'''

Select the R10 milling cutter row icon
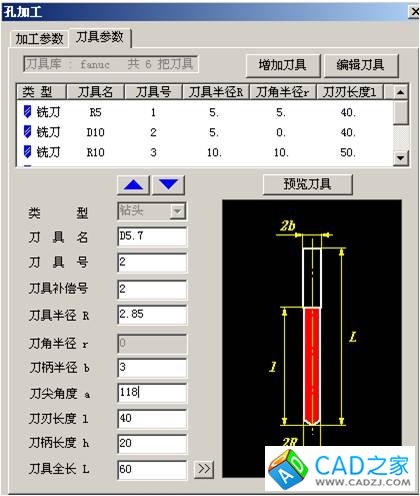The image size is (420, 496). tap(28, 152)
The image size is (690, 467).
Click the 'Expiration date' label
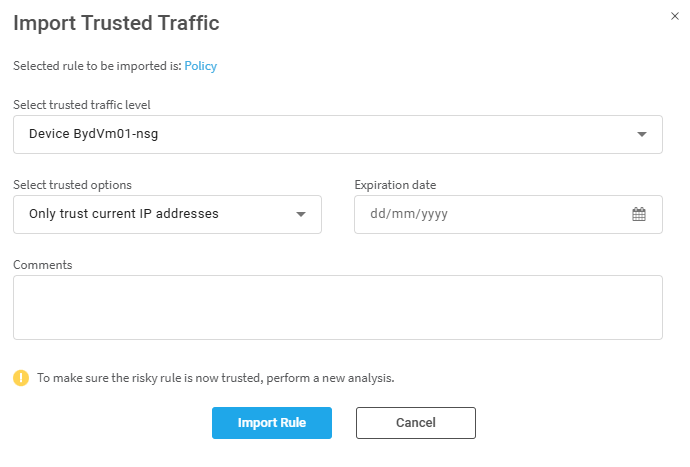(x=395, y=185)
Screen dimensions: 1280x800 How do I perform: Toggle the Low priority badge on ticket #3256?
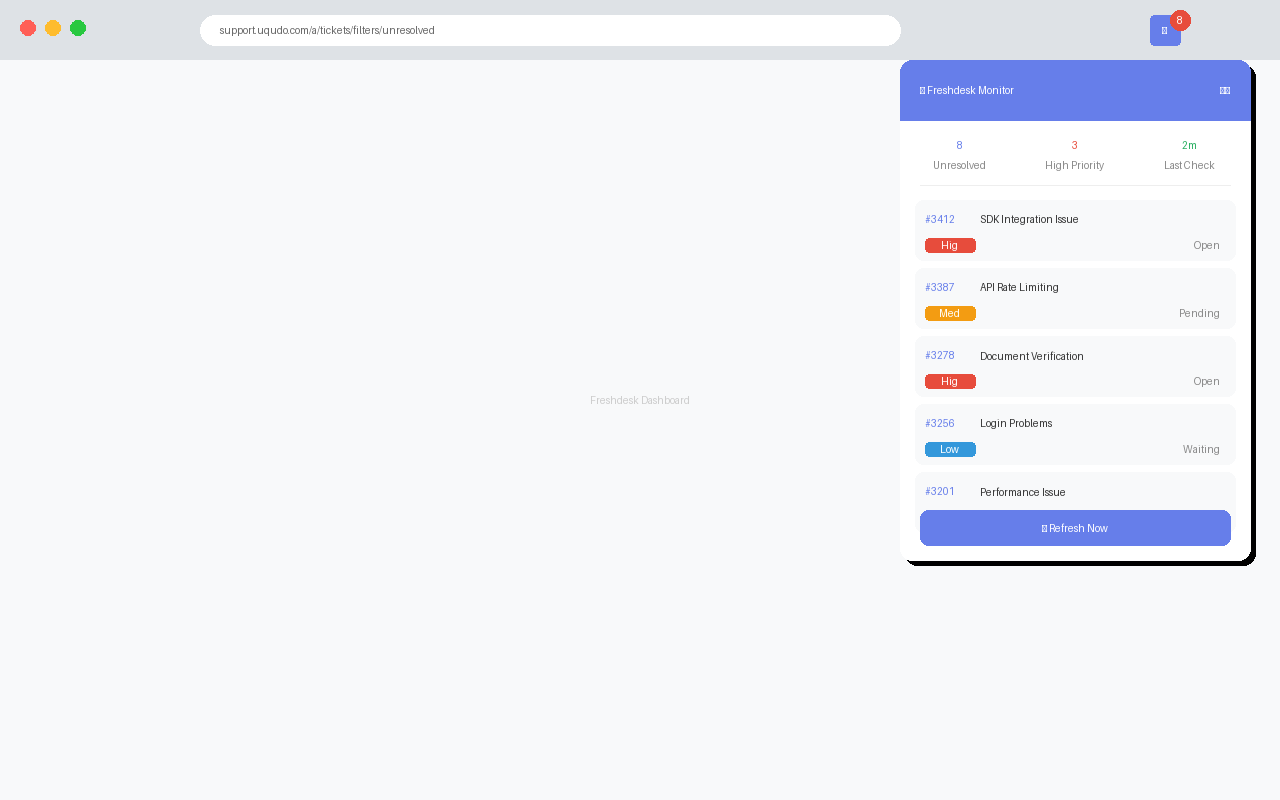tap(949, 449)
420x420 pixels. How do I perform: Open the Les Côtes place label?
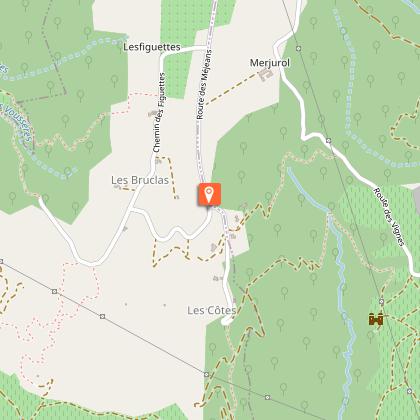[212, 311]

'''

Your assignment: Repeat only the lines from the line with "Screen dimensions: 1280x800" to the end of the entries, including both the first and the last line, and drop every picture.

Response for this exercise:
Screen dimensions: 1280x800 How do I perform: Toggle the Low priority badge on ticket #3256?
tap(949, 449)
420x420 pixels. How do I perform: Open the Les Côtes place label?
[212, 311]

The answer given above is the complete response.